Task material:
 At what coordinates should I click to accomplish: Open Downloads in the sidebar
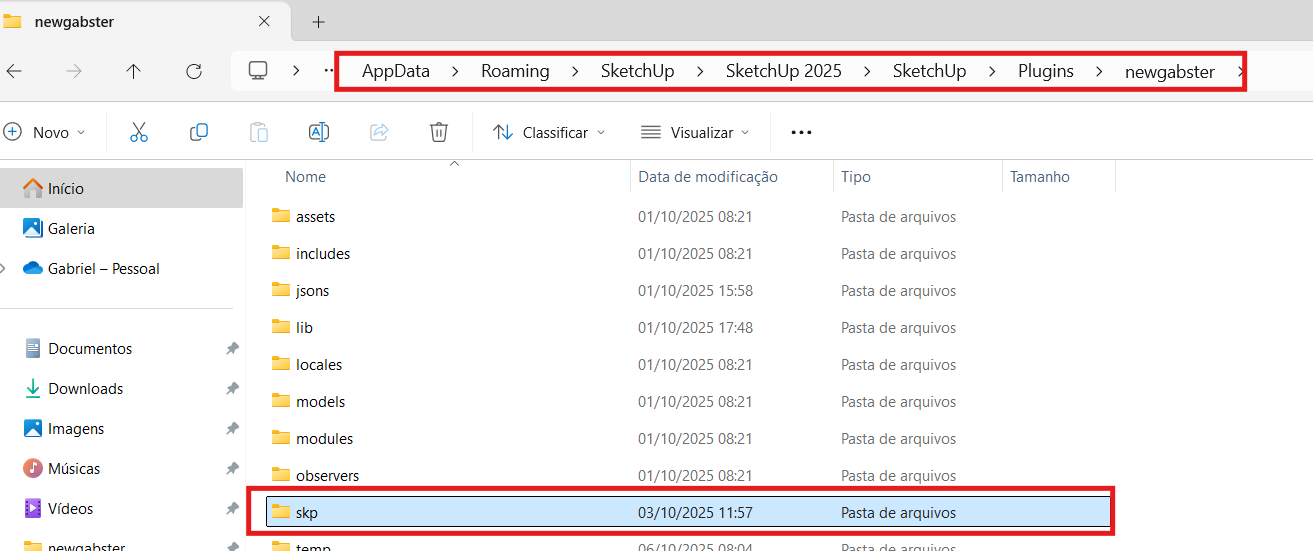point(85,388)
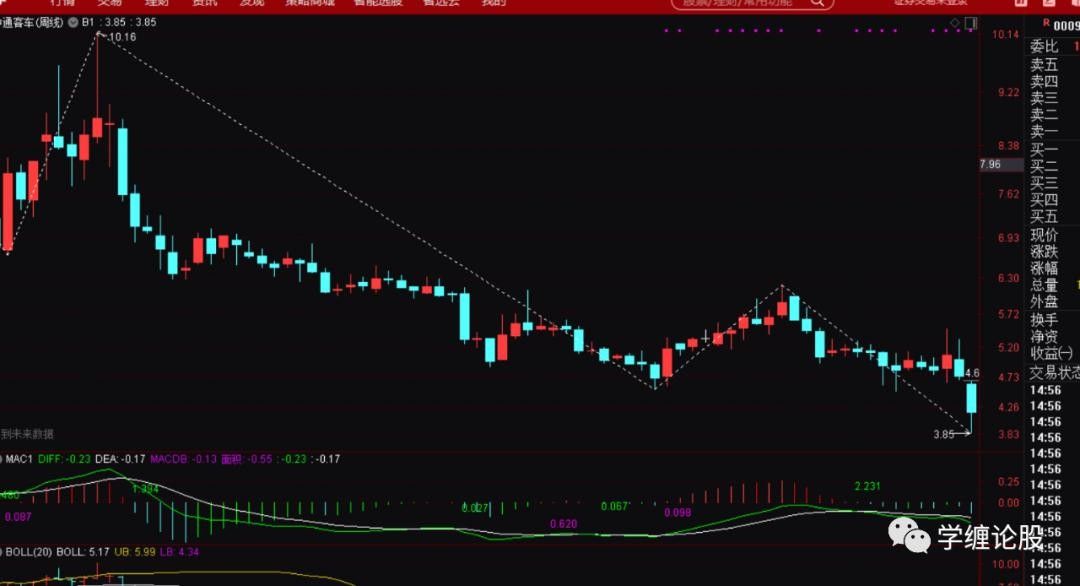1080x586 pixels.
Task: Click the 换手 turnover label
Action: point(1044,320)
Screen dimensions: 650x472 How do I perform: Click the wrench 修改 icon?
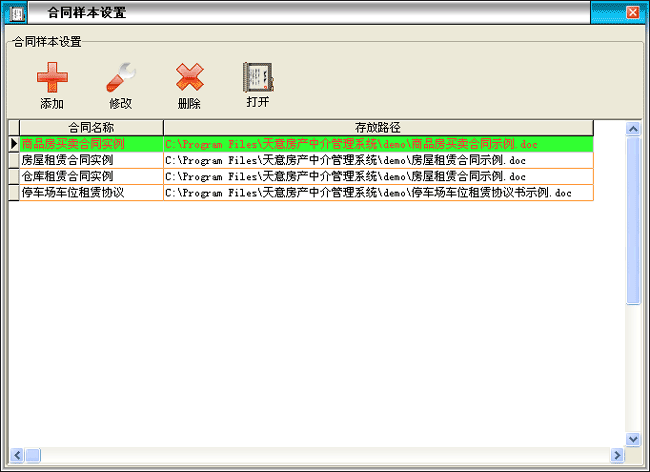coord(121,78)
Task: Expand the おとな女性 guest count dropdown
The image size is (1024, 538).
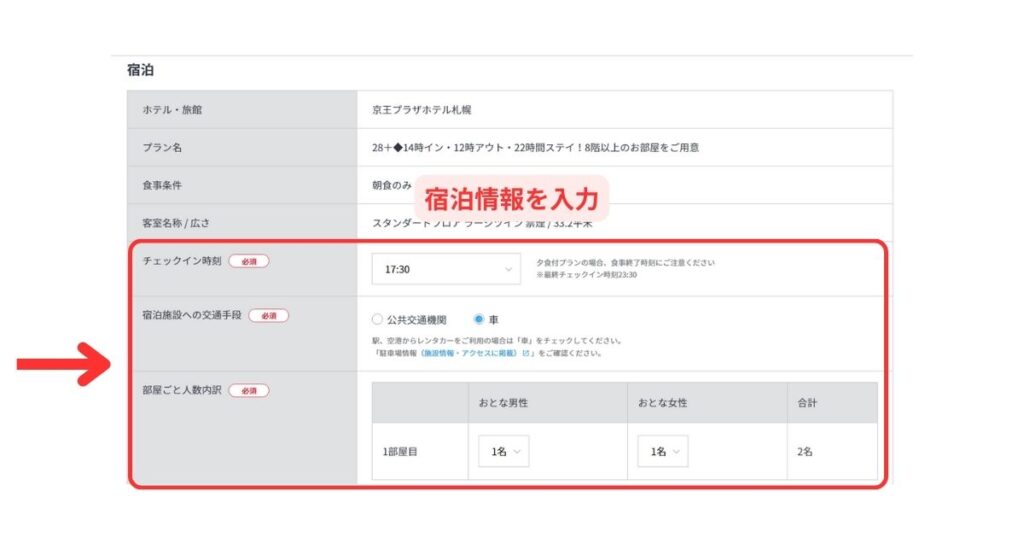Action: 664,452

Instructions for the task:
Copy out every line of the entries above word for word, leaving out the pictures.

Exercise solution:
 At what coordinates should I click to accomplish: Open Downloads in the sidebar
point(85,388)
1080x586 pixels.
Task: Click the 换手 turnover label
Action: point(1044,320)
Screen dimensions: 650x472 How do I perform: Click the wrench 修改 icon?
coord(121,78)
Task: Expand the おとな女性 guest count dropdown
The image size is (1024, 538).
Action: 664,452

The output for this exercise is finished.